Falta de EPIs na Saúde poderá levar MP a ajuizar ação contra a prefeitura
Promotoria Especializada da Saúde deu prazo até sexta (22), para município apresentar alegações em notícia de fato
O racionamento de máscaras de proteção, luvas descartáveis e álcool em gel nas unidades básicas de saúde (UBS) de Arapiraca pode levar o Ministério Público a ajuizar mais uma ação civil pública contra a prefeitura de Arapiraca. A Secretaria Municipal de Saúde tem até a próxima sexta-feira (22), para apresentar as alegações finais na notícia de fato instaurada pela Promotoria de Justiça Especializada da Saúde em Arapiraca. A informação foi confirmada pelo próprio promotor, Lucas Mascarenhas de Cerqueira Menezes.

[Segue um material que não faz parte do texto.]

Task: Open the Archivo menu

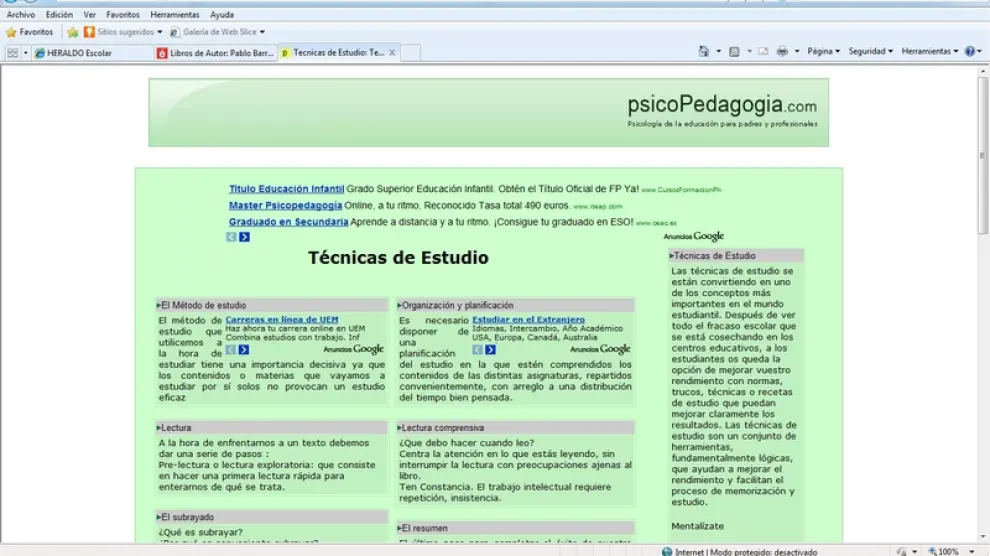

Segundo ele, as alegações finais correspondem à resposta do secretário municipal de Saúde Glifson Magalhães, as denúncias feitas pelas entidades sindicais que representam os profissionais de saúde. O Sindagreste, Sindprev e Sindsar, que em abril solicitou que o Ministério Público intervisse à respeito dos equipamentos de proteção individual (EPIs) - álcool em gel, máscaras e luvas de proteção - cuja utilização pelos profissionais da linha de frente no enfrentamento da Covid-19 estava sendo racionada pela prefeitura. Na Notícia de Fato, os sindicatos relataram que os agentes de saúde e de endemias tem acesso a uma única máscara descartável por expediente, apesar das normas sanitárias estabelecerem que devem ser trocadas a cada duas horas, e que eles não recebem máscaras descartáveis.
Na denúncia consta ainda que os trabalhadores que exercem funções administrativas e de serviços gerais não recebem nem isso e que mesmo os EPIs básicos utilizados por quem trabalha na limpeza das unidades, como avental e luvas de borracha, bem como materiais de higienização de superfícies e ambientes, como sabão, desinfetante e álcool estão em falta.
As alegações finais são a segunda oportunidade dada pelo promotor Lucas Mascarenhas para o município se manifestar a respeito das denúncias. Na primeira, a Secretaria Municipal de Saúde respondeu a perguntas feitas pelo promotor, afirmando que vem adotando as diretrizes normativas da esfera nacional e estadual no enfrentamento do coronavírus e que adotou medidas para “otimizar a utilização” dos EPIs para os profissionais que estão na linha de frente. A respeitos dos agentes de saúde e de endemias, a Secretaria informou que emitiu notas informativas regulando o trabalho dessas categorias até que o município tenha EPIs suficientes para que eles retornem ao trabalho externo e que, no momento, existem processos para a aquisição de EPIs em andamento.
O município informou ainda que semanalmente vem recebendo “um quantitativo pequeno” de EPIs do Ministério da Saúde e que a Secretaria Municipal de Saúde está controlando a distribuição do material para evitar desperdício e falta dos EPIs e negou que profissionais da linha de frente ficaram sem os equipamentos para atuação. A prefeitura informou ainda que atualmente 185 profissionais da Saúde estão afastados pela Junta Médica por se enquadrarem no grupo de risco.
De acordo com o promotor Lucas Mascarenhas, dependendo do conteúdo das alegações do município poderá ajuizar uma ação civil pública contra a prefeitura, além de adotar outras medidas na esfera extrajudicial. “Espero que essa situação seja resolvida o mais brevemente possível para garantir a efetiva proteção desses profissionais” explicou.